Phases are not strictly sequential; series can be in different phases simultaneously.

PhaseFocus
I. Plan development and managementIntegrate with supported unit MDMP; publish plan; continuous programming (time-phase and re-prioritize programs as the situation and evaluation results change)
II. Target audience analysisRefine potential TA list; complete TAA worksheets; conditions, vulnerabilities, susceptibility, accessibility, effectiveness
III. Series developmentDesign the set of products/actions for one TA × one SPO using completed TAA
IV. Product designProduct/action work sheets; prototypes
V. ApprovalInternal review board then external approval chain (program-level vs product-level delegation varies by order and policy)
VI. Production and disseminationProduce media; distribute and disseminate; coordinate delivery means
VII. EvaluationPretest prototypes; posttest and impact assessment; adjust series and programming

See Psychological Operations Process for TAA factors and evaluation detail.

Target audience quality

Weak TAs destroy series. Doctrine favors well-defined audiences over aggregates (“the population,” “the city”). Useful TA types include secondary groups, categories, centers of gravity (powerful, often low susceptibility), and key communicators (intermediaries who carry message credibility).

TAA logic chain: conditions (stimulus, orientation, behavior) → vulnerabilities/needs → lines of persuasion → media and accessibility → predicted effectiveness against the SPO.

Supported-unit planning interface

MISO planners integrate into the supported unit’s MDMP: receipt of mission, mission analysis (including PSYOP estimate), COA development/analysis with MISO supportability, and matching PO priorities to the commander’s operational phases. Products include media infrastructure analysis, weather/terrain effects on dissemination, and hostile/friendly/neutral target-set overlays - not enemy-only thinking.

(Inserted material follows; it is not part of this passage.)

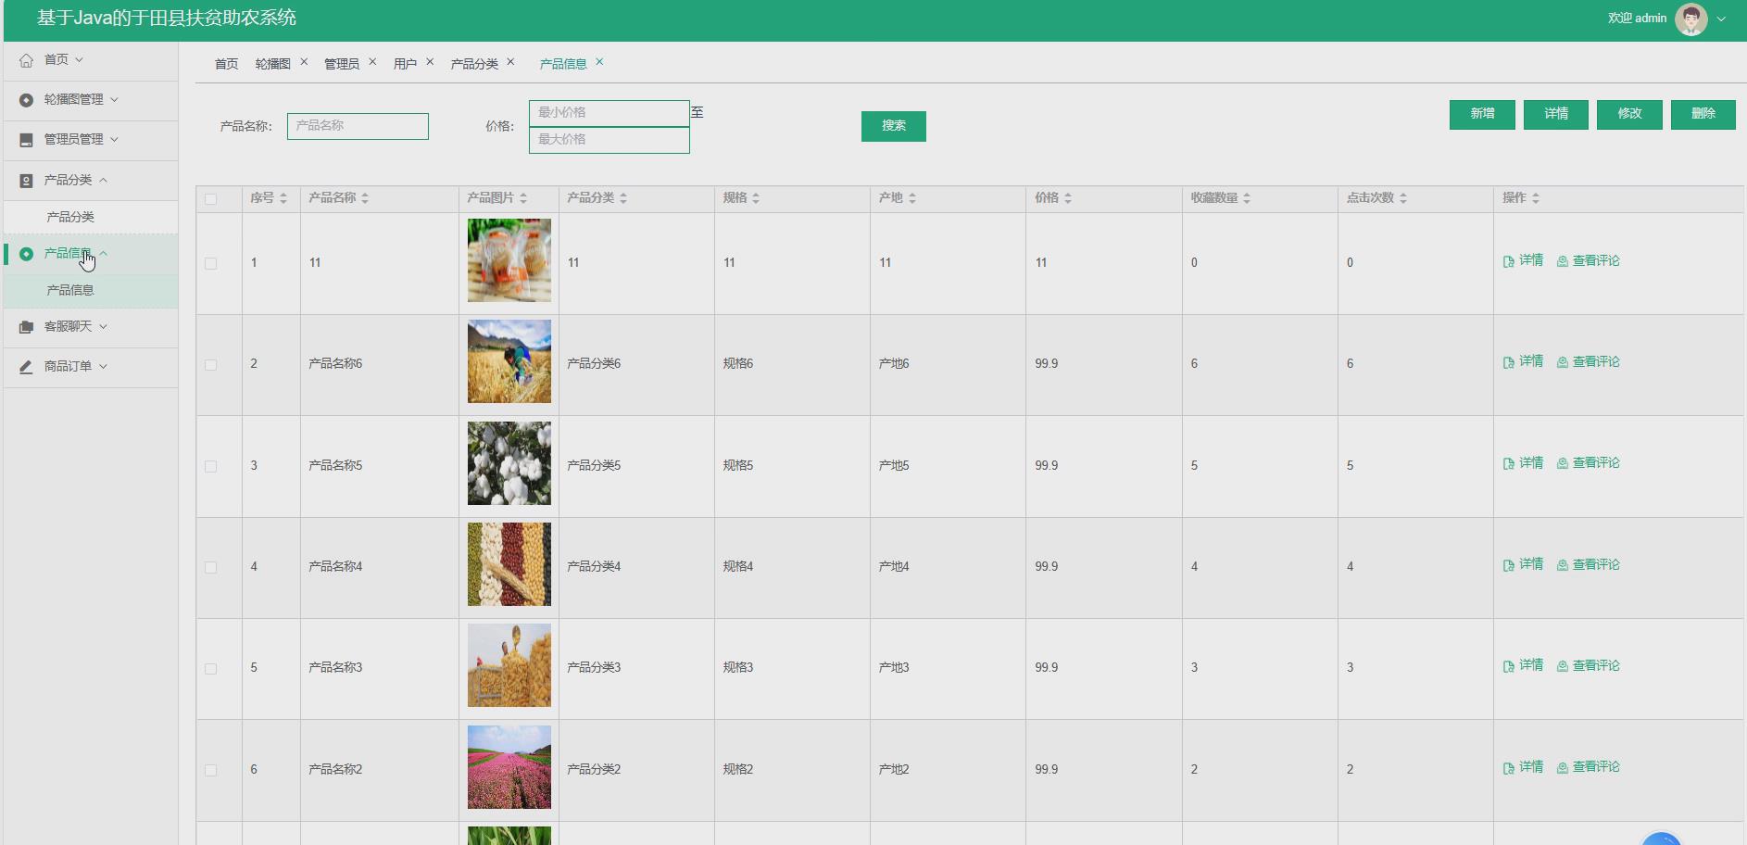Toggle the select-all checkbox in table header

(210, 197)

Force packaging (orientation)

ElementRole
POATAssessment/planning team; feasibility and support level
PSETailored support element; not full C2 of a task force
POTFTask force with development center and command group for larger missions

Detachment-level planners usually consume reachback and attach tactical MISO elements rather than stand up a full POTF.


Application

  1. Derive POs from supported mission and higher intent - not from available media toys.
  2. Write SPOs as observable behaviors where possible.
  3. Build PTAL → TAA before product brainstorming.
  4. Design series (multiple mutually reinforcing products/actions), not one-off leaflets.
  5. Respect approval and ROE; premature dissemination burns access and legitimacy.
  6. Pretest and posttest; feed results into programming.
  7. Synchronize with Civil Affairs Operations, maneuver, and Military Deception so actions and messages do not contradict.

At SFODA planning altitude, MISO annexes appear in GTA 31-01-003-style templates when relevant. In FID and UW, MISO is often decisive for legitimacy and partner will - see Foreign Internal Defense and Unconventional Warfare.

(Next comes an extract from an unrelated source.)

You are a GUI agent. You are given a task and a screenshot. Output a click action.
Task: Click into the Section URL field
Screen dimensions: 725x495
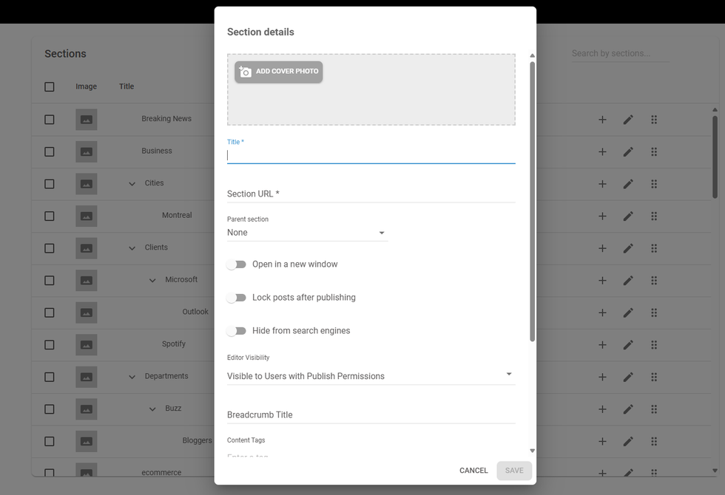(370, 194)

Process deep dive: Psychological Operations Process.

Sibling: Military Deception.

Environment: PMESII-PT, ASCOPE, IPOE Process, Pattern of Life.

Targeting will/legitimacy: Center of Gravity.

Planning: Detachment Mission Planning.

Activities: Foreign Internal Defense, Unconventional Warfare, Special Forces Core Activities.

Strategic cognitive layer: intelligence garden information and cognitive warfare notes.


Failure Modes

  • Audience undefined (“the population”).
  • Message without desired behavior (PO/SPO empty).
  • Product-first design (pretty media, no TAA).
  • No assessment (activity counts as success).
  • Actions that contradict the series.
  • Approval and authority shortcuts.
  • Confusing MISO with MILDEC or with public affairs.
  • Aggregates and celebrities-as-TA without susceptibility analysis.